では、具体的に、女性社員のキャリア開発のスイッチを入れるにはどうしたらよいか?河北さんはスイッチには大きく3つあるといいます。

  1. 日常と異なる環境を持つ(箱から脱却する)
    自分の会社や自分自身、外の世界が違って見える、そんな体験をもつこと。
  2. 固定観念に気づく
    男性だけでなく、女性自身も女性の成果を低く見る傾向があることを知る。
  3. 自己肯定感を持つ
    「キャリアの8割は予想しない出来事や偶然の出会いによって決定されている」というプランド・ハプン・スタンス・セオリー。あるべき論に苦しまず、日常の偶然を取り込んで自分のキャリアを良いものにしていこうというポジティブなキャリア発想をもち、まずは自分らしくやってみよう、というスタンスを。
    自分を肯定できるからこそ、自分の箱を開ける勇気に繋がるという事でした。

その上で、女性がより上の役割を担うには、自分なりのリーダーシップ・スタイルを持ち、期待に応えるだけでなく自分で期待を創っていくという主体的な行動へ変容させていくこと。その手段として、1.箱から出て、2.多様性から学び、3.サードプレイスを持つことができる社外研修がオススメ、とのことでした。

 

性差による特性をマネジメントに活かす

ここで、最近の女性に関する数字をチェック。

  1. 20代で結婚しない派は何%?
  2. 結婚しても辞めない派は?
  3. 出産しても仕事を継続する割合は?
  4. 女性育休取得率は81%、では、男性の育休取得率はどのぐらい?
(答えは 1. 60%、2. 60%、3. 45%、4. 3.16% :国の各種調査から抜粋)

そんなことを踏まえつつ、
特に男性上司にお願いしたい女性リーダー育成のポイントは、

  • 女性は3回プッシュして当たり前
  • 女の涙にひるまない、フリーズしない
  • 上位概念から下位概念ではなく、下から上に紐づける
  • 指示ではなく、お願いの表現も使えるようにする

など。

女性本人自身に対しては、

  • 短距離から長距離走であることを知らせる
  • 2つ上の視点を学ぶ
  • 仕事の抱え込みをせず、効率を上げ、今の仕事を実施する時間を圧縮して未来の仕事に時間を作る

といったポイントを挙げてくださいました。

盛りだくさんの内容をお話しいただいた後はQ&Aタイム。いくつも質問が出ましたが、例えば、「チームリーダーと管理職になることとの間には大きなギャップがあるのでは?」という質問に対しては、「確かに、女性はチームリーダーは得意。ただ、決断が求められる立場は、上下関係もあり厳しさや孤独感があるため敬遠しがち。でも、『経営目線(鳥の目)から見える景色は面白いよ!』『裁量は自由を創る事でもあるよ』と可能性を見せ、『まずやってみて。違うと思ったら、その後も選択もできるよ』と言ってあげることが大事」とお答えいただきました。

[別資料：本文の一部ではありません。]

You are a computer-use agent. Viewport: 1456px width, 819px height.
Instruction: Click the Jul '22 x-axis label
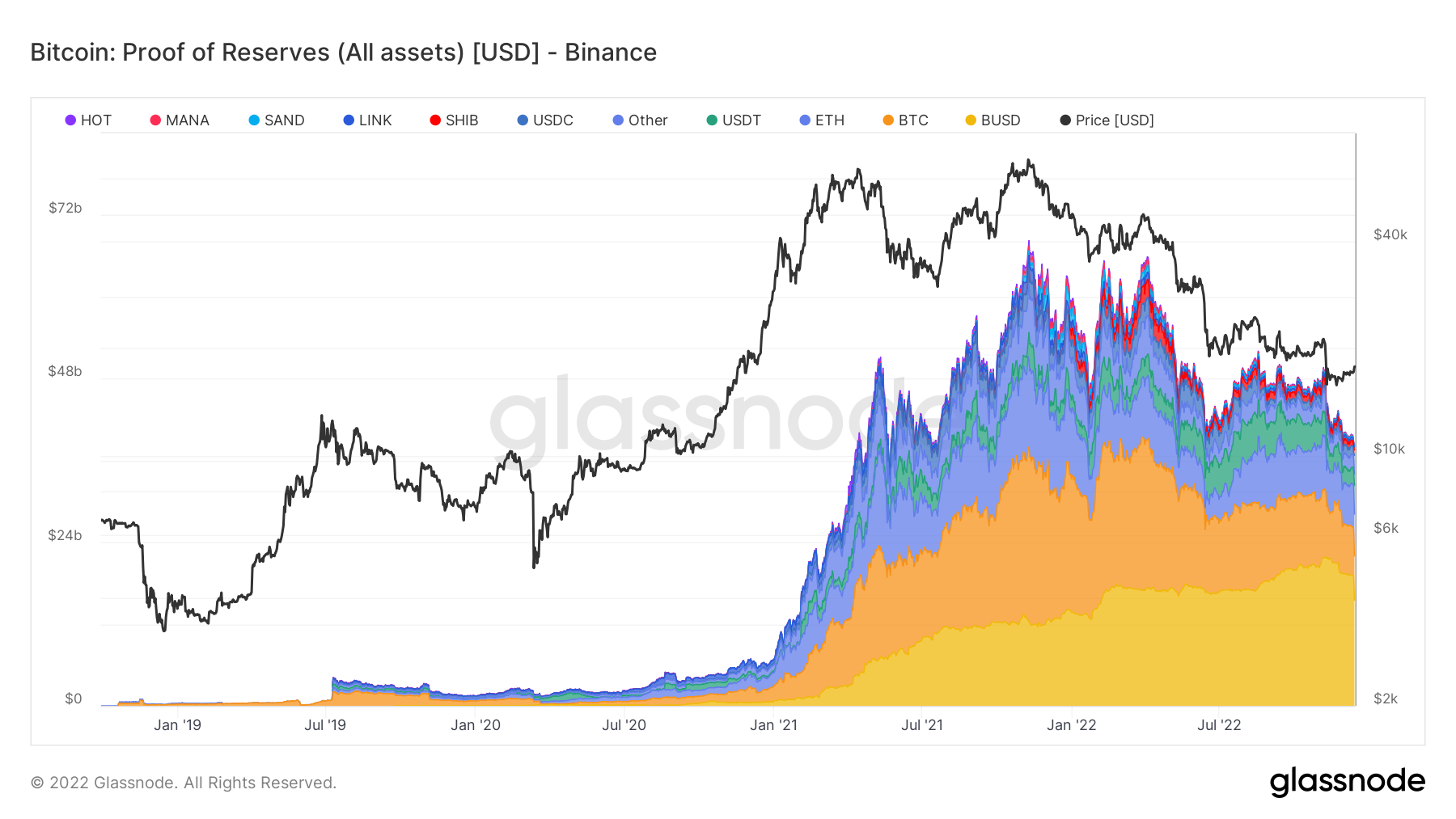click(1219, 725)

セミナーの後の懇親会にも講師を交え12名が参加。終電を気にしつつも話は尽きませんでした。


キャリア研究会では、今後もいろいろなセミナーやイベントを企画しております。 ご興味、ご都合に合わせ、是非ご参加ください。


受講者の声

   
  • リーダーに興味を持つきっかけ、など参考になりました。河北さんのキャリアにも元気を頂きました。
  • 講義ありがとうございました。いろいろなシーンから説明をいただけて腑に落ちました。
  • こういう大学院がある事を初めて知りました。学んでみたい気持ちもありますが、もっと早く知りたかった。もう遅いかなという気持ちです。
  • 今回先生のお話を伺って、私は恵まれた環境に居るんだなと感じました。まだこれからですが初の女性管理者になれるよう頑張ります!